- _DESCRIPTION OF THE TASK_: Beneath this instruction is a block of data; output from it exactly the lines that run from the one containing "Click the 实付款 ¥32.80 total box" through the one containing "Viewport: 529px width, 687px height.", inclusive.

- _DATA FOR ANALYSIS_:
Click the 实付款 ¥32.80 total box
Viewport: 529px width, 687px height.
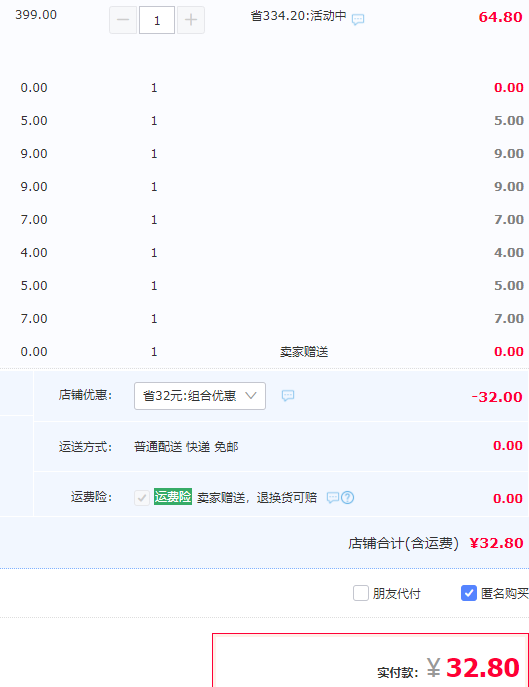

==

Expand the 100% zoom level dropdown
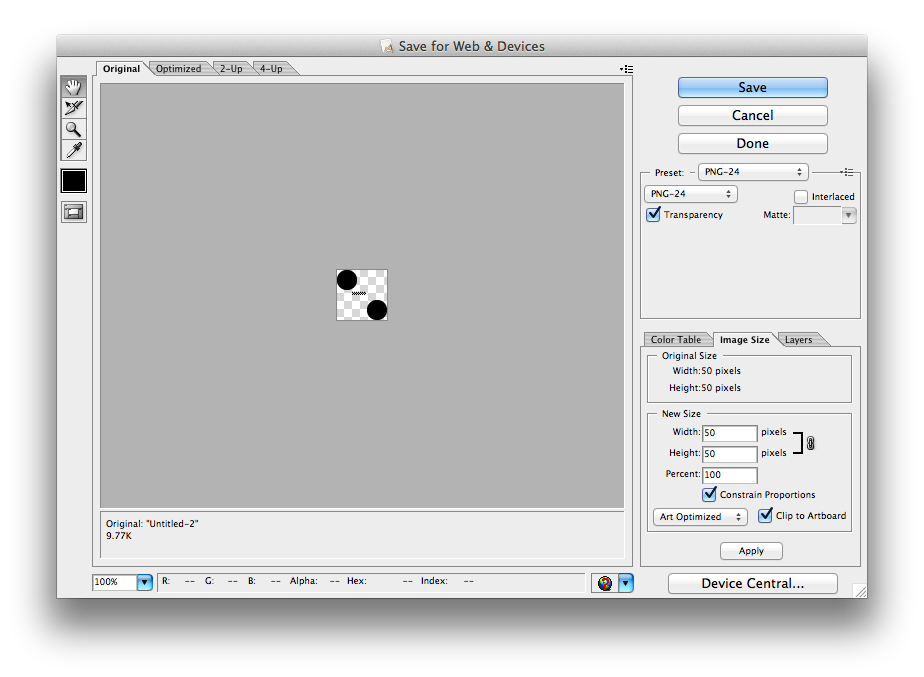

---

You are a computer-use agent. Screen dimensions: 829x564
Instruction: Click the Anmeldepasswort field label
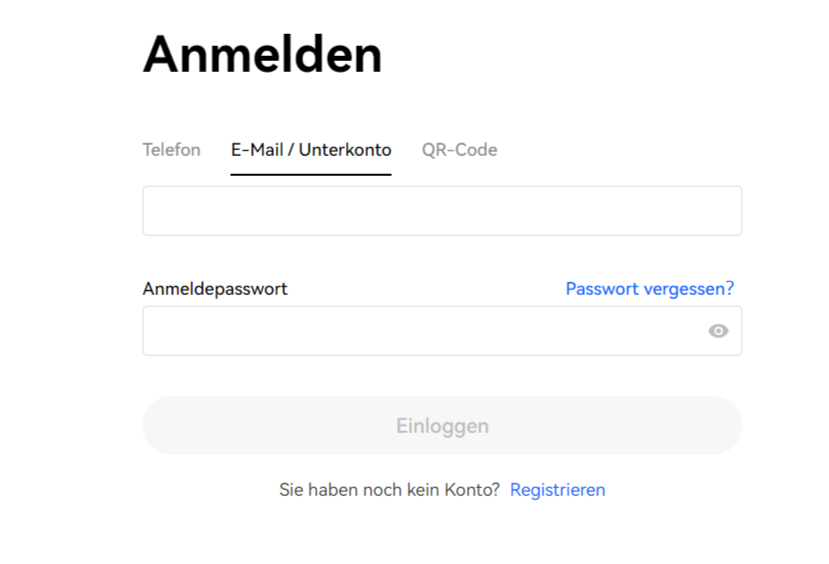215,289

- _REPLY TO THE EXERCISE_:
Click the 实付款 ¥32.80 total box
Viewport: 529px width, 687px height.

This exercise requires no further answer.